- Active: April 1920–August 1945
- Disbanded: August 1945
- Country: British India
- Allegiance: British Empire
- Branch: British Indian Army
- Type: Infantry
- Size: Brigade
- Engagements: World War II Burma Campaign;

Commanders
- Notable commanders: F.M. Moore W.A.L. James C.H.B. Rodham

= 100th Indian Infantry Brigade =

The 100th Indian Infantry Brigade was an infantry brigade formation of the Indian Army during World War II. It was formed in April 1920 at Jhansi. The brigade was assigned to the 34th Indian Infantry Division until June 1943, when it was transferred to the 20th Indian Infantry Division until the end of the war. It was known for its participation in Battle of Imphal or known as "Imphal Campaign" where it fought along with other Indian Infantry regiments converged to form the 20th Indian Division and drove back the Japanese Army back to Burma inflicting heavy losses.

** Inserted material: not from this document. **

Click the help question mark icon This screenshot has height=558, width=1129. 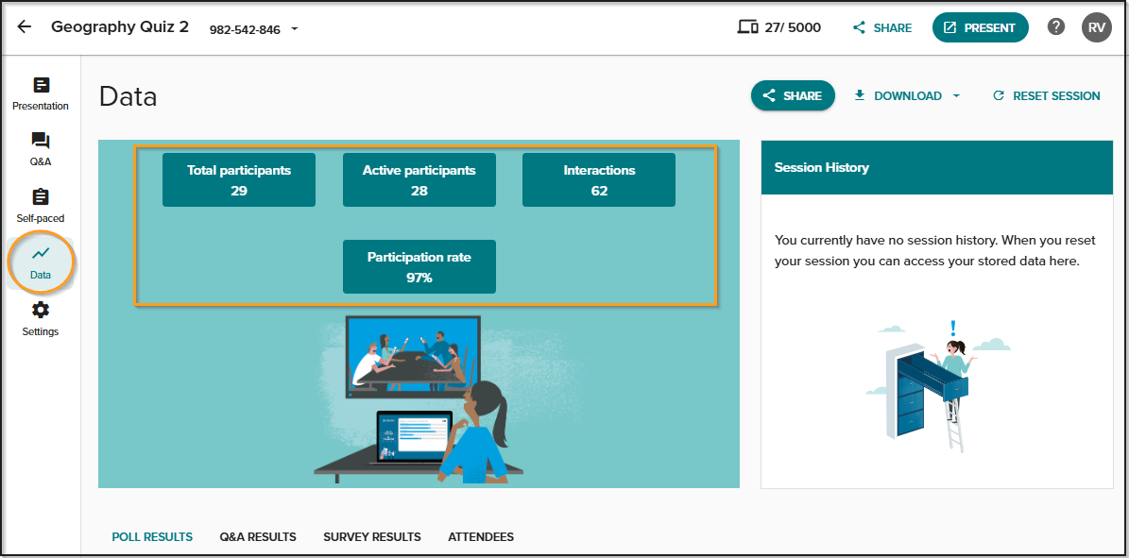click(1055, 27)
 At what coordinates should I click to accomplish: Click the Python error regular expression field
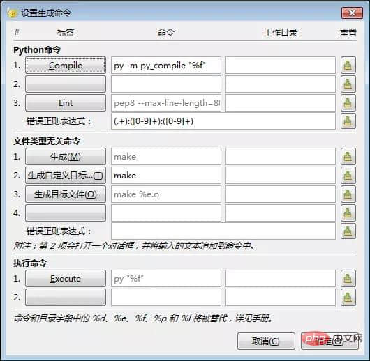pos(223,121)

This was a turning point in the Burma Campaign, part of South-East Asian theatre of World War II.

==Order of battle==
The following units served with the brigade:
- 9th Battalion, 12th Frontier Force Regiment April 1941 to July 1942 and March to April 1944.
- 9th Battalion, 14th Punjab Regiment April 1941 to June 1943.
- 14th Battalion, 13th Frontier Force Rifles April 1941 to August 1945.
- 2nd Battalion, Border Regiment July 1942 to April 1945.
- 4th Battalion, 10th Gurkha Rifles June 1943 to November 1944 and December 1944 to July 1945 and August 1945.
- 114th (Sussex) Jungle Field Regiment, Royal Artillery January to March 1944 (serving as infantry).
- 4th Battalion, 2nd Gurkha Rifles April to August 1945.
- 1st Battalion, 1st Gurkha Rifles April to August 1945.